Senador Marcos Rogério (PL-RO) – Foto: Waldemir Barreto/Agência Senado
02/08/2024
Brasília – O líder da oposição, Marcos Rogério (PL-RO), defendeu a votação de duas propostas de emenda à Constituição que visam limitar o tempo de permanência dos ministros do STF e acabar com a reeleição de presidentes, governadores e prefeitos.
A primeira proposta de emenda à Constituição (PEC 16/2019) sugere a limitação em oito anos para a permanência dos ministros do Supremo Tribunal Federal (STF). Atualmente, os ministros do STF têm mandato vitalício, com aposentadoria obrigatória aos 75 anos. A PEC propõe um novo modelo que garantiria uma renovação mais frequente na composição do tribunal, com o objetivo de modernizar o sistema judiciário e garantir maior rotatividade nos cargos.
Essa mudança busca responder às críticas sobre a concentração de poder e influência dos ministros que permanecem por décadas na Corte, promovendo uma renovação constante que poderia, segundo seus defensores, trazer novos ares e ideias para o STF.

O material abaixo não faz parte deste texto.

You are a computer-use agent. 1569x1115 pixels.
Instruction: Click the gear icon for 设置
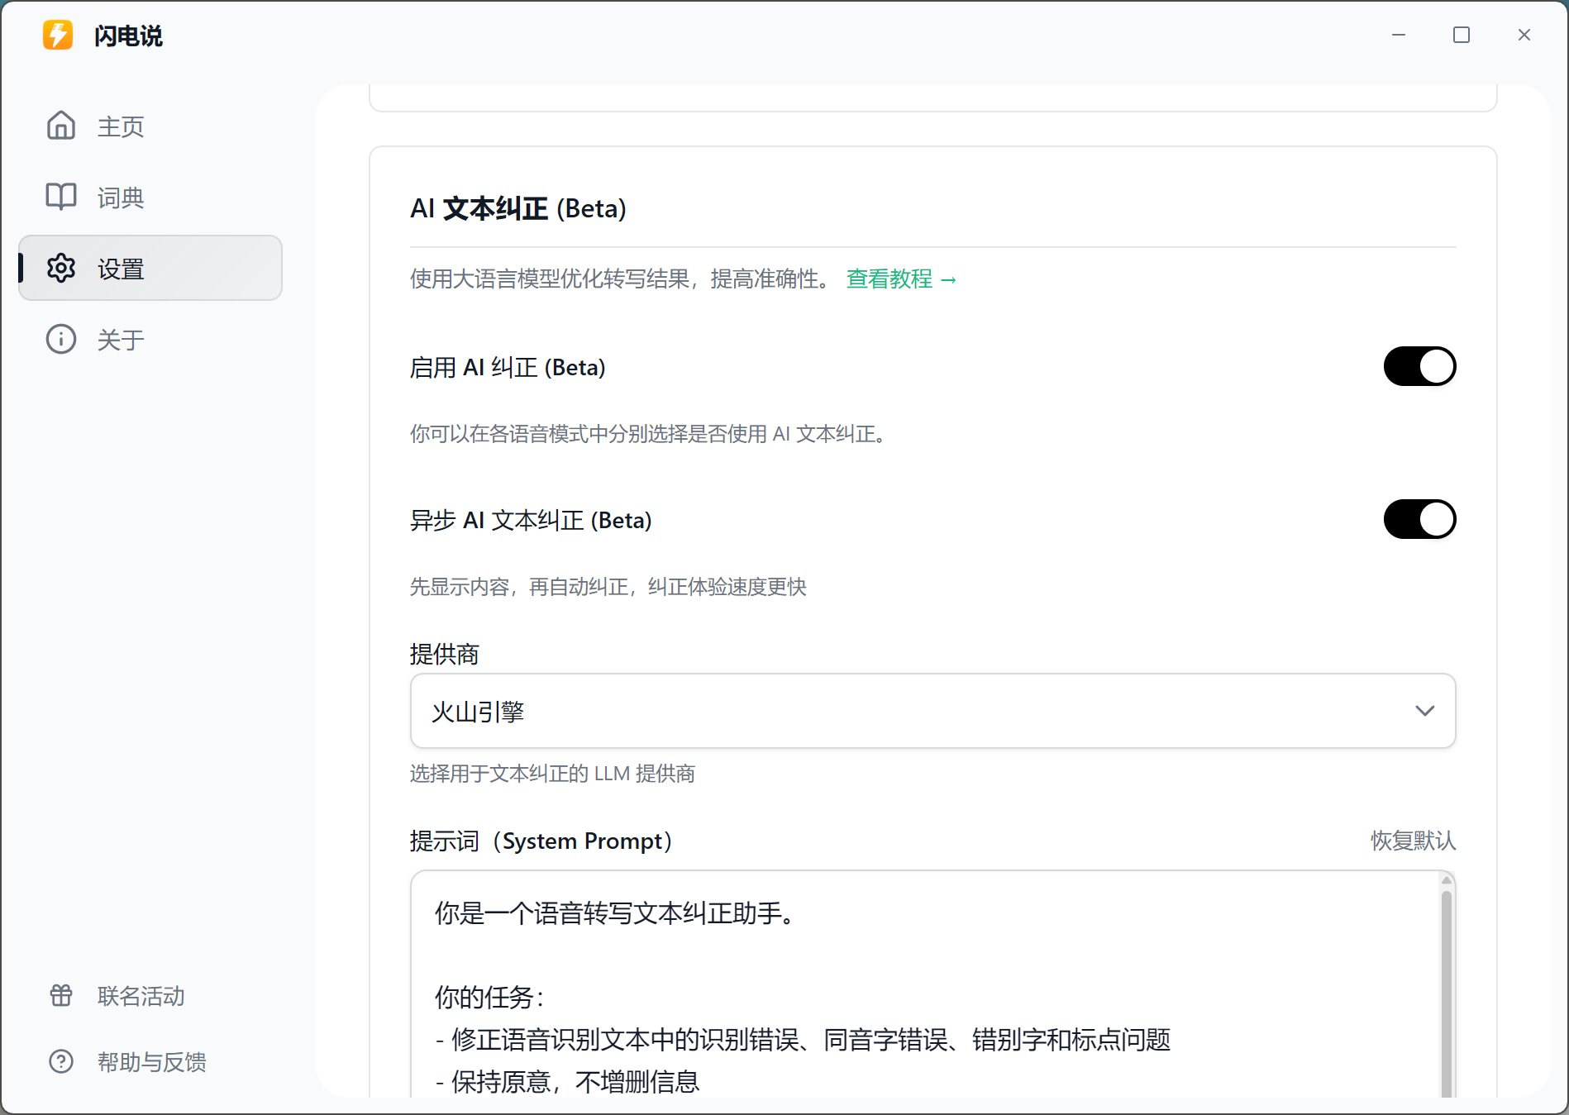61,269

A segunda proposta (PEC 12/2022) propõe o fim da reeleição para os cargos de presidente da República, governadores e prefeitos, enquanto aumenta os mandatos desses cargos para cinco anos. A reeleição, que foi permitida a partir de uma emenda constitucional aprovada em 1997, tem sido alvo de críticas por favorecer o uso da máquina pública por parte dos governantes em exercício para se manterem no poder.

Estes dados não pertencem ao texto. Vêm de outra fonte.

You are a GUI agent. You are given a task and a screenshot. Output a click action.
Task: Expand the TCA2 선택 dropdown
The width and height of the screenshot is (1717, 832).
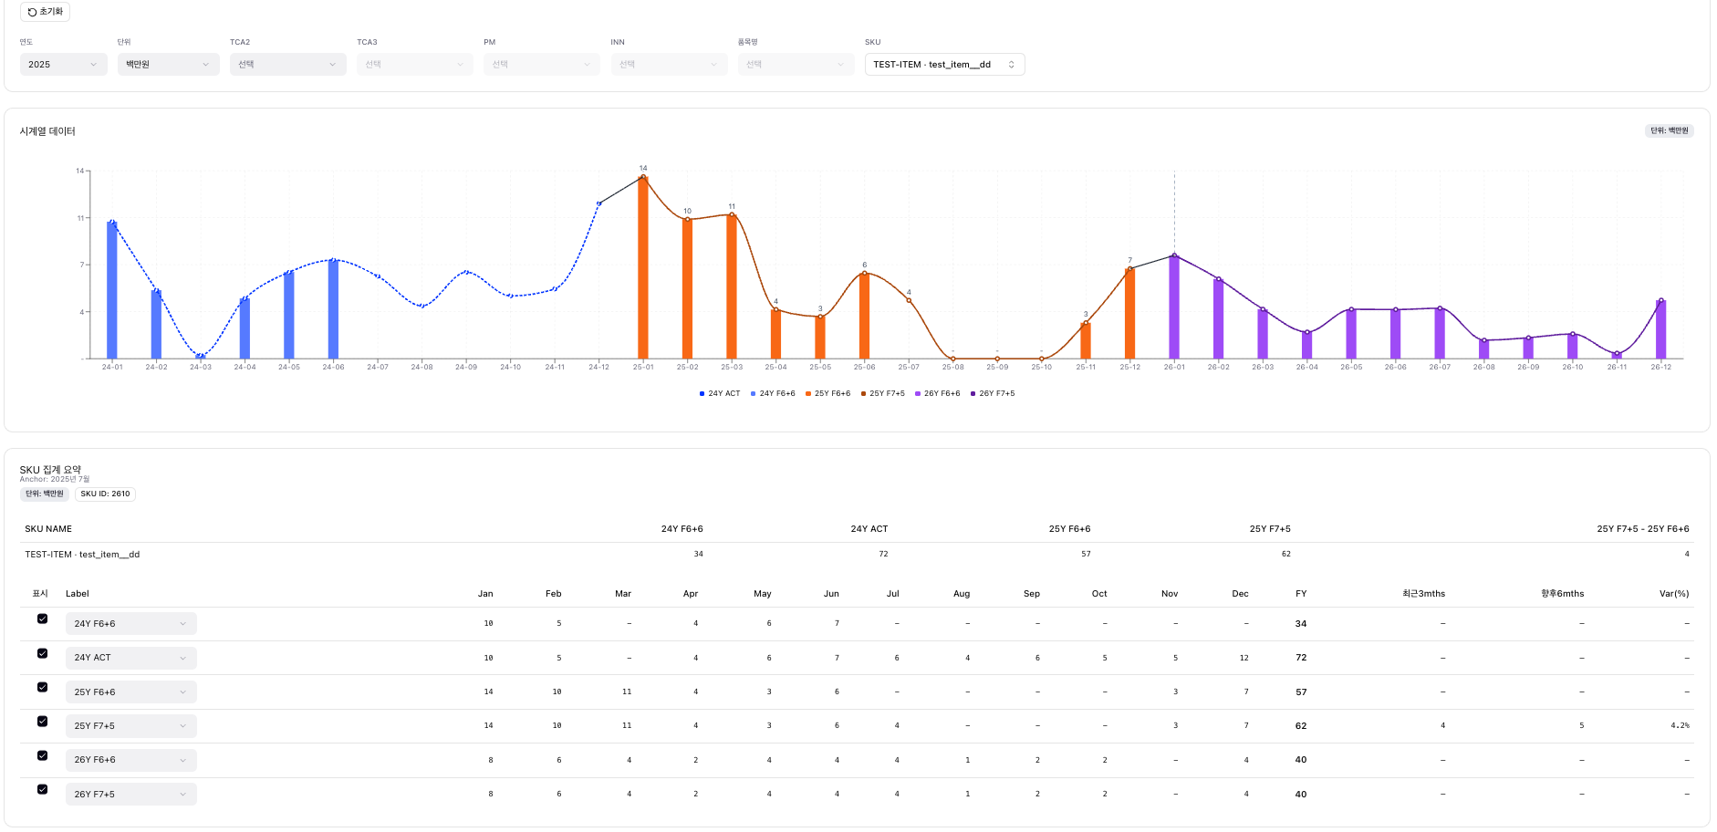pos(287,65)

Com o aumento do mandato para cinco anos, a proposta visa proporcionar um período governamental suficiente para a implementação de políticas públicas de médio prazo, sem a interrupção causada pelo processo eleitoral de reeleição. A intenção é também diminuir a influência da política eleitoral no cotidiano administrativo e governamental.

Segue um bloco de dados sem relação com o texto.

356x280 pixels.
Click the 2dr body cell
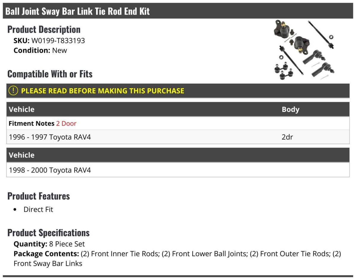(287, 137)
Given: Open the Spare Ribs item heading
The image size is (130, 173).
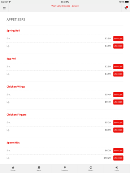Looking at the screenshot, I should coord(13,143).
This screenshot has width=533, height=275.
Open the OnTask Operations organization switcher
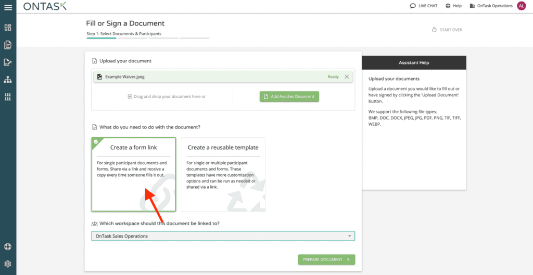pyautogui.click(x=491, y=6)
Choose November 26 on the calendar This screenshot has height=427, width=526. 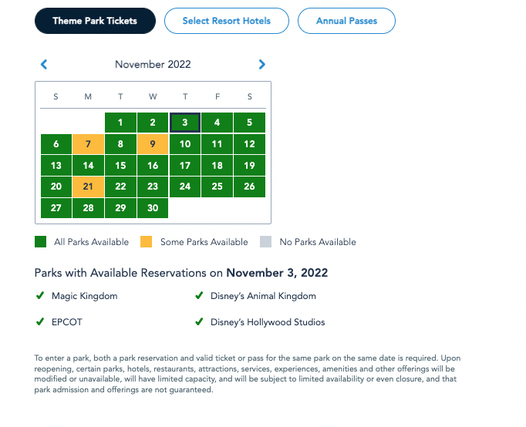[249, 187]
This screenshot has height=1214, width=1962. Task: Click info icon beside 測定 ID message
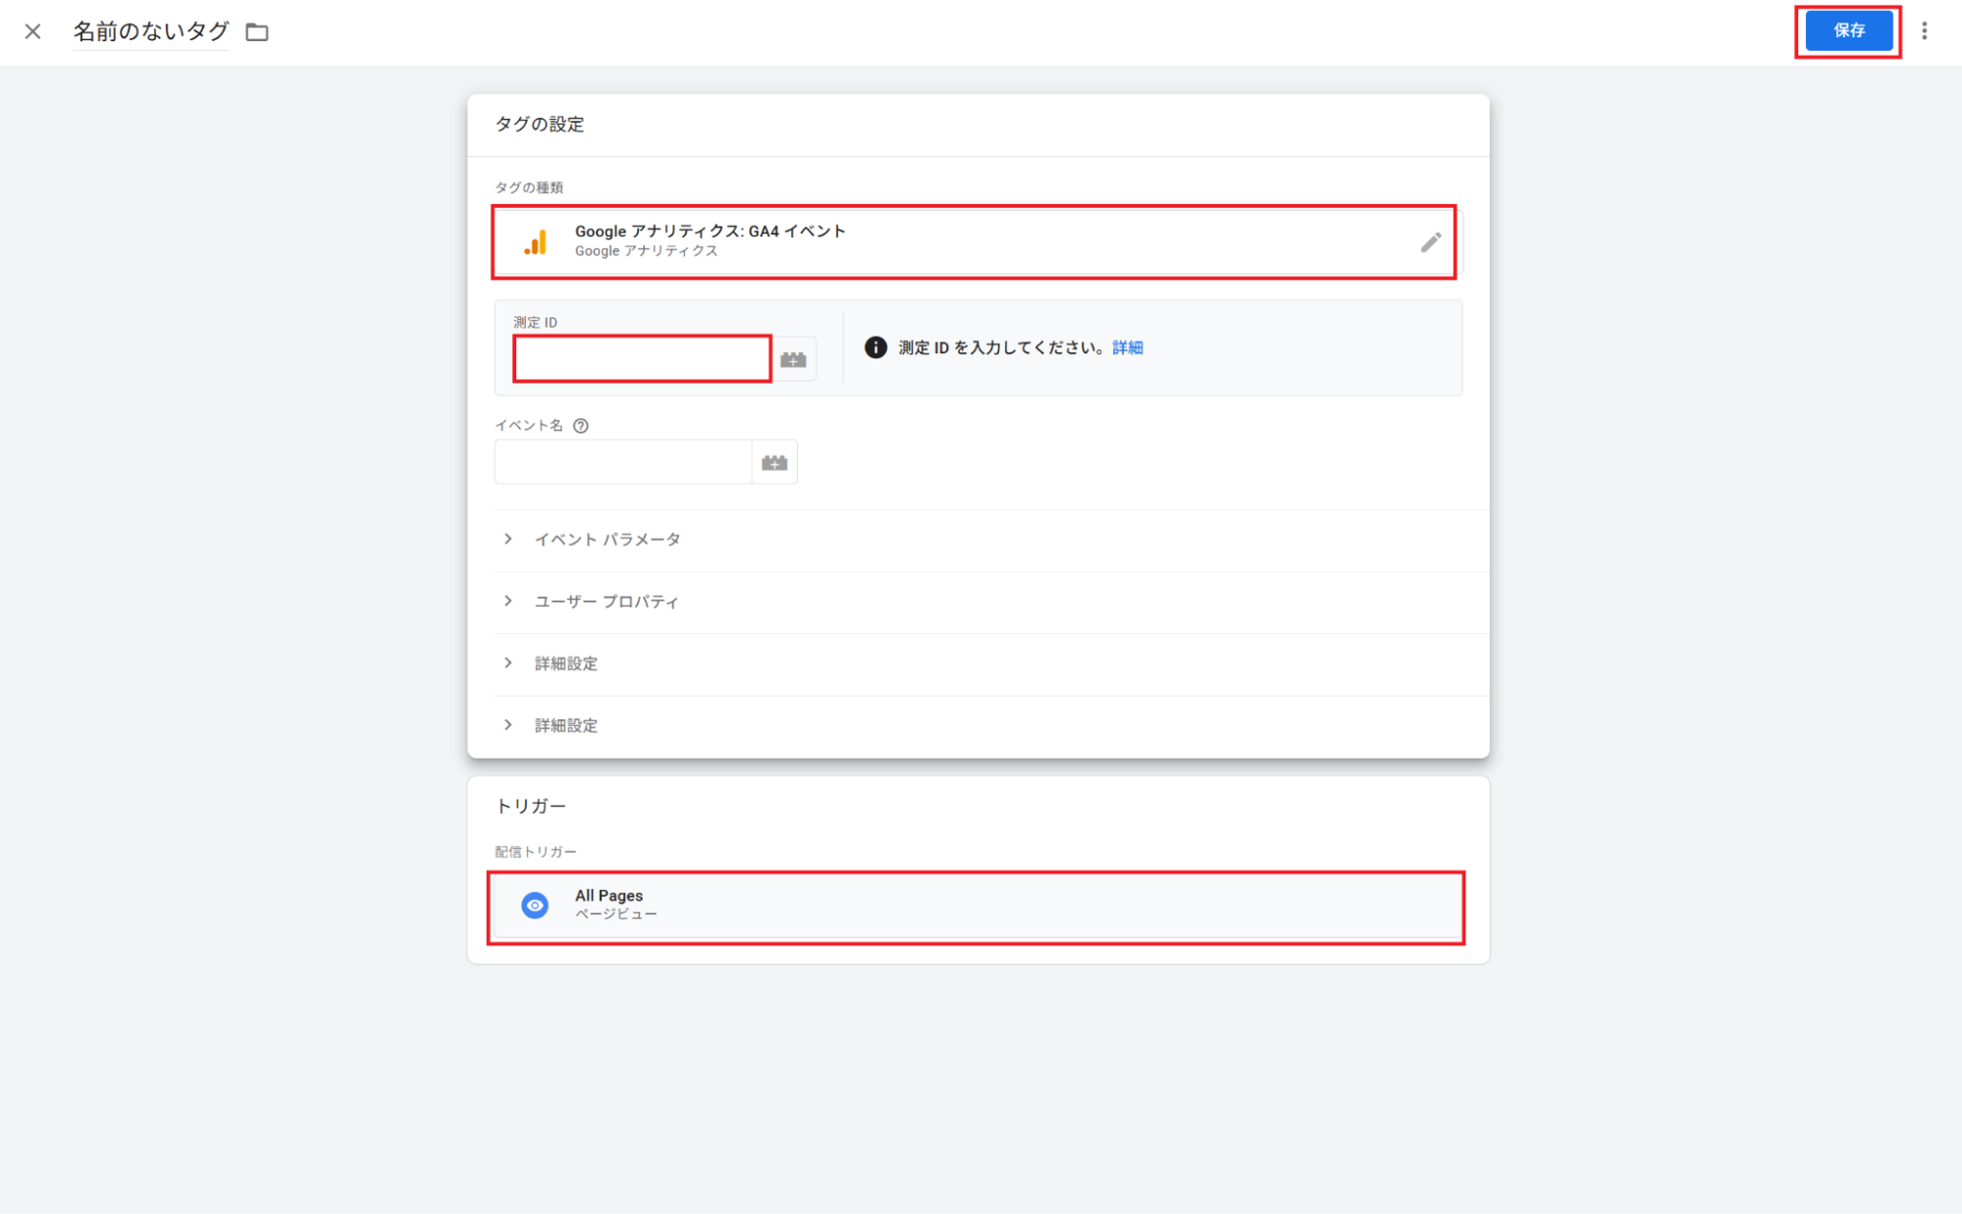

Ambas as propostas, defendidas pelo senador Marcos Rogério (PL-RO), são temas de grande debate no cenário político nacional. Elas tocam em questões sensíveis sobre a estrutura do poder no Brasil, buscando um equilíbrio entre a necessidade de estabilidade e a renovação democrática.
A discussão em torno dessas PECs promete ser acirrada, refletindo diferentes visões sobre a governança do país e a necessidade de reformas políticas. A defesa do senador pela votação das propostas demonstra a importância de debater alternativas que possam aperfeiçoar o sistema político brasileiro, promovendo uma maior eficiência e representatividade nas instituições.
Essas PECs ainda precisam passar por um processo de discussão e votação no Congresso Nacional, e caso aprovadas, poderão trazer mudanças significativas na forma como o poder é exercido no Brasil.